Я повернул назад голову. Он выглядел уставшим, дряблым и почему-то напомнил мне Матта, когда тот сидел в парикмахерской в ожидании посетителей. Я сказал Штраусу об этой ассоциации, он кивнул и застыл в ожидании.
– Вы ждете посетителей? – спросил я его. – Тогда вам надо сменить эту кушетку на парикмахерское кресло. Чтобы услышать от пациента свободные ассоциации, отклоните кресло назад, как это делает парикмахер, прежде чем намылить щеки клиенту, а по истечении пятидесяти минут верните кресло в вертикальное положение и дайте пациенту зеркальце, чтобы увидел, как он выглядит после того, как вы сбрили его эго.
Он молчал, и, хотя мне было стыдно за этот издевательский тон, я уже не мог остановиться.
– Тогда ваш пациент будет приходить на очередной сеанс со словами: «Пожалуйста, снимите чуток моей озабоченности на макушке» или «Вы уж особо не укорачивайте мое суперэго», а может, он даже придет за мега шампунем… в смысле, за эго-шампунем[7]. Ага!
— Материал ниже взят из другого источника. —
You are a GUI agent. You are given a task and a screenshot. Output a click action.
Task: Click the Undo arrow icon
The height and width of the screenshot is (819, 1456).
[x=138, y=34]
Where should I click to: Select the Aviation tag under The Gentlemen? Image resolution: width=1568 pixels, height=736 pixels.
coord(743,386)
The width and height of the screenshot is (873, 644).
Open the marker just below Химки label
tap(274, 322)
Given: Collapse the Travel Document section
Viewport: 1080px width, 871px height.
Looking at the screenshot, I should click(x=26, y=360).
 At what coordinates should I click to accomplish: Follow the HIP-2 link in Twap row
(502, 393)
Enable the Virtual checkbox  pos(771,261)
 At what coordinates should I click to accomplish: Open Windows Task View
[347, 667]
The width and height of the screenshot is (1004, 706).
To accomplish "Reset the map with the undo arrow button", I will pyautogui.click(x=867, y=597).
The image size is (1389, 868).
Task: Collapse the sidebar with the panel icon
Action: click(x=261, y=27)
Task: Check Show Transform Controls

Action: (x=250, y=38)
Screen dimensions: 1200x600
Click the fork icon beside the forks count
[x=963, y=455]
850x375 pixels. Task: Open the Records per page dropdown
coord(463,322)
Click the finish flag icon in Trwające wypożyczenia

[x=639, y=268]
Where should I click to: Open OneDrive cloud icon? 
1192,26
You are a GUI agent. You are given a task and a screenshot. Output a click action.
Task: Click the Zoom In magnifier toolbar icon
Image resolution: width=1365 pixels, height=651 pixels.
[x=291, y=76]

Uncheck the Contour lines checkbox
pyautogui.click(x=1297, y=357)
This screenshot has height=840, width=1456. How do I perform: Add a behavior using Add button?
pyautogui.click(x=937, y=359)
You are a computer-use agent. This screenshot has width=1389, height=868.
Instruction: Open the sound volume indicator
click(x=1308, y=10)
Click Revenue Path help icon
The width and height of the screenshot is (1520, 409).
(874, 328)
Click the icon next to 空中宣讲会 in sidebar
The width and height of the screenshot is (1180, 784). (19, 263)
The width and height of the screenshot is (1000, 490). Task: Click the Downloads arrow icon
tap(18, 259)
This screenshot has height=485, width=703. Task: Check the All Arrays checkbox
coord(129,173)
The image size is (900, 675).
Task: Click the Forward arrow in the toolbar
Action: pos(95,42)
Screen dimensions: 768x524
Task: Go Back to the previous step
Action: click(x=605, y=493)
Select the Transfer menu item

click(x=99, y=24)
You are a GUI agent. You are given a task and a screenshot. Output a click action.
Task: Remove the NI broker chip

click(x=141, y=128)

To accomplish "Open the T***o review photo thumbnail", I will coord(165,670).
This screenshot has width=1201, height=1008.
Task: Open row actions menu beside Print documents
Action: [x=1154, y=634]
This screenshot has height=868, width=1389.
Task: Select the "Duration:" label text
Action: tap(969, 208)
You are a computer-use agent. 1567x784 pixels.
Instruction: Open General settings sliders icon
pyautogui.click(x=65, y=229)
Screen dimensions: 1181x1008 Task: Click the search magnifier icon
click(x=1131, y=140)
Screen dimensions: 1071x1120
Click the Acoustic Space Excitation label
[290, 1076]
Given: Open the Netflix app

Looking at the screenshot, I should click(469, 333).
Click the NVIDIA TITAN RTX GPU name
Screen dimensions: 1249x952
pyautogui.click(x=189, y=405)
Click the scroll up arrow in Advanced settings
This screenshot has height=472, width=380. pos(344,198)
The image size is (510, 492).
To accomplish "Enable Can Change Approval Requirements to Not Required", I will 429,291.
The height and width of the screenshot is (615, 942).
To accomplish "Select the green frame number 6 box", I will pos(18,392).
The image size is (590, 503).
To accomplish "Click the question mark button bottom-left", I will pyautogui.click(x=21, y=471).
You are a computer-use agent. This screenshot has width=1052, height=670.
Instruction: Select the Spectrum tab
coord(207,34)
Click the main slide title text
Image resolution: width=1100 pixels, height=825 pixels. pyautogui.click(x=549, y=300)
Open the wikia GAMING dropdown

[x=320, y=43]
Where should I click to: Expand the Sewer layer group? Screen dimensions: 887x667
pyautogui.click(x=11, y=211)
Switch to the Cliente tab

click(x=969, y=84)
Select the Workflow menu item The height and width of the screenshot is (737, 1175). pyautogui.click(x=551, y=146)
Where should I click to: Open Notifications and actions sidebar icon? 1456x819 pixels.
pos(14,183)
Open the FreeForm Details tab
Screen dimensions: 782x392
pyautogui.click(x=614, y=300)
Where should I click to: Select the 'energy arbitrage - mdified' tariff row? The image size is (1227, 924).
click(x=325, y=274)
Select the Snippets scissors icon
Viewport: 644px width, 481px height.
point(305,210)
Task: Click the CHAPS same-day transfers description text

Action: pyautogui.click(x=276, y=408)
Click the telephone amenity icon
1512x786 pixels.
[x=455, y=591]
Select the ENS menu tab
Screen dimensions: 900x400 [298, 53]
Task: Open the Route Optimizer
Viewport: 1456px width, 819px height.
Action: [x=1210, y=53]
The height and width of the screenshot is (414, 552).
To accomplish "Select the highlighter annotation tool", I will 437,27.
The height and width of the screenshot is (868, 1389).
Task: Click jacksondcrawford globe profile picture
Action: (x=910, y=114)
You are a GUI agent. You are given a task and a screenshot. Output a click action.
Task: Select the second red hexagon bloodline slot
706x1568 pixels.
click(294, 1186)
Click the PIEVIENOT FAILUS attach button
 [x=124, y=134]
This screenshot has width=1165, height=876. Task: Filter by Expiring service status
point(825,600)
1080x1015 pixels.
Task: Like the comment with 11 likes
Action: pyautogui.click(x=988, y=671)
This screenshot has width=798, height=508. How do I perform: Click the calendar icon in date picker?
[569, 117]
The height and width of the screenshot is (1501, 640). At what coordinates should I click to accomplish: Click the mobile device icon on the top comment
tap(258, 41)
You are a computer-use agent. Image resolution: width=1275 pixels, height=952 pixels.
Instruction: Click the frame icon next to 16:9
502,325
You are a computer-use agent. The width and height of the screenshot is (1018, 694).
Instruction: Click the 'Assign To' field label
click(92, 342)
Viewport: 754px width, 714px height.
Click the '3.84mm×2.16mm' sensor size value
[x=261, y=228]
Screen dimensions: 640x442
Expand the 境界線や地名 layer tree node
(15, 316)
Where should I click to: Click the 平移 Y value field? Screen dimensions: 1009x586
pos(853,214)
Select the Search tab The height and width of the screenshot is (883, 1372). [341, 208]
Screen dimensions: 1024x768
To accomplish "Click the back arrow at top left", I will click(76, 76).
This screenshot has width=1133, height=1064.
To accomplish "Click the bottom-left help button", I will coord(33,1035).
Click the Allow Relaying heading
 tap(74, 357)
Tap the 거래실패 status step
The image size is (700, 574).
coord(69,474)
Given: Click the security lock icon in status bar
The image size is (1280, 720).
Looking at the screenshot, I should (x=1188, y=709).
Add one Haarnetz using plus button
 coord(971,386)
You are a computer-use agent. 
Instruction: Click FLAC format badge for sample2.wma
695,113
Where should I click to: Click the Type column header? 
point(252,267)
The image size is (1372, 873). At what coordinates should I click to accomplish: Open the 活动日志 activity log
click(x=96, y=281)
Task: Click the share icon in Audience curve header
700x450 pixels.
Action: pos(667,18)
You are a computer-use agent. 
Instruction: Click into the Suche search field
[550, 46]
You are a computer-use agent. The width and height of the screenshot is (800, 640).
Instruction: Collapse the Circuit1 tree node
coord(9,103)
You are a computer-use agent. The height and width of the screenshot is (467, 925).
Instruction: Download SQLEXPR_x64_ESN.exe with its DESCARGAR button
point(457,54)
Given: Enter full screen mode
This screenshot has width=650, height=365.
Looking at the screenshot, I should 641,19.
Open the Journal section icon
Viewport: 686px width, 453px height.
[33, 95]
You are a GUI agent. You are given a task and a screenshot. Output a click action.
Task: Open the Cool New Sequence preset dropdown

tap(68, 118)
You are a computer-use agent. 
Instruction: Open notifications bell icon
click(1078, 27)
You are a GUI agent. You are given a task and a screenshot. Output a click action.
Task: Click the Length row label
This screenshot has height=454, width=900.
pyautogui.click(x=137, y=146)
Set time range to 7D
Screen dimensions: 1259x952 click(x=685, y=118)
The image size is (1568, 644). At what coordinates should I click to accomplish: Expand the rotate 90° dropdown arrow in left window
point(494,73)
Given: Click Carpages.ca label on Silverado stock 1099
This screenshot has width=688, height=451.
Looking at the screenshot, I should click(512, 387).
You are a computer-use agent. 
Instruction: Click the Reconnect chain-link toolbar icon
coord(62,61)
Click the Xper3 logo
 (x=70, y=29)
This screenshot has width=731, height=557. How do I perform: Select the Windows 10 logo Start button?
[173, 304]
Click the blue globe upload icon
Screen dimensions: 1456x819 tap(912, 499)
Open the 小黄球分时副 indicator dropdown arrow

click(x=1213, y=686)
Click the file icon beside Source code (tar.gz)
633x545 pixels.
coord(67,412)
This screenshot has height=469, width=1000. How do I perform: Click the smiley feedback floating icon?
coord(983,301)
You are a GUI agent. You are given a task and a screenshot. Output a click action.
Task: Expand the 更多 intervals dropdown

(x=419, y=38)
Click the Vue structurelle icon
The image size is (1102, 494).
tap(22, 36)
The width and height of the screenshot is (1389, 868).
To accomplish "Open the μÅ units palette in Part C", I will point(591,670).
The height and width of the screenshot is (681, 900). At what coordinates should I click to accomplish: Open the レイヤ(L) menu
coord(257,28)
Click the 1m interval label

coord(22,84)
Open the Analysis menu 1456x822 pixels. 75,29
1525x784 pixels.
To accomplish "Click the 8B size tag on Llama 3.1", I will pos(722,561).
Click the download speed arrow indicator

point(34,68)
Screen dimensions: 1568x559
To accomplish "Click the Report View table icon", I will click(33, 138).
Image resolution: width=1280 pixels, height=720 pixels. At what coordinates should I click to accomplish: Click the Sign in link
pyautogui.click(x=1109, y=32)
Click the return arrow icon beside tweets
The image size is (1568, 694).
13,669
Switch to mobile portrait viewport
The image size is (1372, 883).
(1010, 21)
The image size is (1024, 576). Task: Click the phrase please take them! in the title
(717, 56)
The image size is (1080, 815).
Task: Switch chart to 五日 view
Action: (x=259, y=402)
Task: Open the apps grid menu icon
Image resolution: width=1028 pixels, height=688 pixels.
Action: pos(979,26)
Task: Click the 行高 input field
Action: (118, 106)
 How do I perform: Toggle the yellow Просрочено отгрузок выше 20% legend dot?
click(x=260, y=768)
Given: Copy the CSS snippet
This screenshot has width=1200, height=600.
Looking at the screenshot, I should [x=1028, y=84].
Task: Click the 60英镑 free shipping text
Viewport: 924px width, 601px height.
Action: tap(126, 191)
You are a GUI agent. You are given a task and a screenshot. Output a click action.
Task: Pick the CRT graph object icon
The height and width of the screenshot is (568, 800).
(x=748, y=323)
Вы заметили, доктор, мою оговорку? Сделайте пометочку. Мега… эго… близко, правда? Значит ли это, что я хочу смыть свои грехи? Заново родиться? Такое символическое крещение? Не слишком ли тщательно мы бреемся? У идиота вообще есть свое «я»?
Я ждал реакции, но он лишь поерзал на стуле.
– Вы не спите? – спросил я.
– Я слушаю, Чарли.
– Только слушаете? И никогда не злитесь?
– Почему ты хочешь, чтобы я на тебя разозлился?